--- START OF Material supplied ---

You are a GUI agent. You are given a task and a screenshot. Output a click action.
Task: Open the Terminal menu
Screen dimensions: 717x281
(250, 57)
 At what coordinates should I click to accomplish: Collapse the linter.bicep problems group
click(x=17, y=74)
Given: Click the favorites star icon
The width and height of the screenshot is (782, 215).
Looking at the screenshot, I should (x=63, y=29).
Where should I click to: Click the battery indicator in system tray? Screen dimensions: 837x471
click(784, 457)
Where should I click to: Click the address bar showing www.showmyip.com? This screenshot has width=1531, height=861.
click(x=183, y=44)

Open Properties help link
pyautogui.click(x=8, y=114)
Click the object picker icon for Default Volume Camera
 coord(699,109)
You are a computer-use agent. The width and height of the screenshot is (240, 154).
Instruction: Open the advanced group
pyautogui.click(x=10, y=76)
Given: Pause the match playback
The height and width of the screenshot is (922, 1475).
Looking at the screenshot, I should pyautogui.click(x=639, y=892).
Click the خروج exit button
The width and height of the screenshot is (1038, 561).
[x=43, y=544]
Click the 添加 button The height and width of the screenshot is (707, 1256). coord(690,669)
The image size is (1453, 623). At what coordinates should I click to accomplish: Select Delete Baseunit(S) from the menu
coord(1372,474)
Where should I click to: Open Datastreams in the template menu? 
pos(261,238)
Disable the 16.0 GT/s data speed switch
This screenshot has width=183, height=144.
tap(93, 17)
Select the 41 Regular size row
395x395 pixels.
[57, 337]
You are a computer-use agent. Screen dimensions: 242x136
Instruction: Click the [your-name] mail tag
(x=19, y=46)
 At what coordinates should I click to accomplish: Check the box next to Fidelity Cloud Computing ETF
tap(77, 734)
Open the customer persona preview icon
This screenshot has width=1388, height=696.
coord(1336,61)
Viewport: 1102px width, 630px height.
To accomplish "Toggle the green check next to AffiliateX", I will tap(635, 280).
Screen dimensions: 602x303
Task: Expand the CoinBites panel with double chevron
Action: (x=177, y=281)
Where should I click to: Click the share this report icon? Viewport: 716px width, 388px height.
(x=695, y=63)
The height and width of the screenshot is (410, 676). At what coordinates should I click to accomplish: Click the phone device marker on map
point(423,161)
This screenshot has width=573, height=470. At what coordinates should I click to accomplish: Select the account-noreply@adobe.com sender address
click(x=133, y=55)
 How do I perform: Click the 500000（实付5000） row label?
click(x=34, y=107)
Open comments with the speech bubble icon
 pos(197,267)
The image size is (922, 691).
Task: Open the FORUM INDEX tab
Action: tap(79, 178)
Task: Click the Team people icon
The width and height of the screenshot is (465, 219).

--- END OF Material supplied ---

## Problem requirements
Copy out word for word the lines running from the first line through the line containing "[x=43, y=544]", with both of those lines included.

## Exercise answer
You are a GUI agent. You are given a task and a screenshot. Output a click action.
Task: Open the Terminal menu
Screen dimensions: 717x281
(250, 57)
 At what coordinates should I click to accomplish: Collapse the linter.bicep problems group
click(x=17, y=74)
Given: Click the favorites star icon
The width and height of the screenshot is (782, 215).
Looking at the screenshot, I should (x=63, y=29).
Where should I click to: Click the battery indicator in system tray? Screen dimensions: 837x471
click(784, 457)
Where should I click to: Click the address bar showing www.showmyip.com? This screenshot has width=1531, height=861.
click(x=183, y=44)

Open Properties help link
pyautogui.click(x=8, y=114)
Click the object picker icon for Default Volume Camera
 coord(699,109)
You are a computer-use agent. The width and height of the screenshot is (240, 154).
Instruction: Open the advanced group
pyautogui.click(x=10, y=76)
Given: Pause the match playback
The height and width of the screenshot is (922, 1475).
Looking at the screenshot, I should pyautogui.click(x=639, y=892).
Click the خروج exit button
The width and height of the screenshot is (1038, 561).
[x=43, y=544]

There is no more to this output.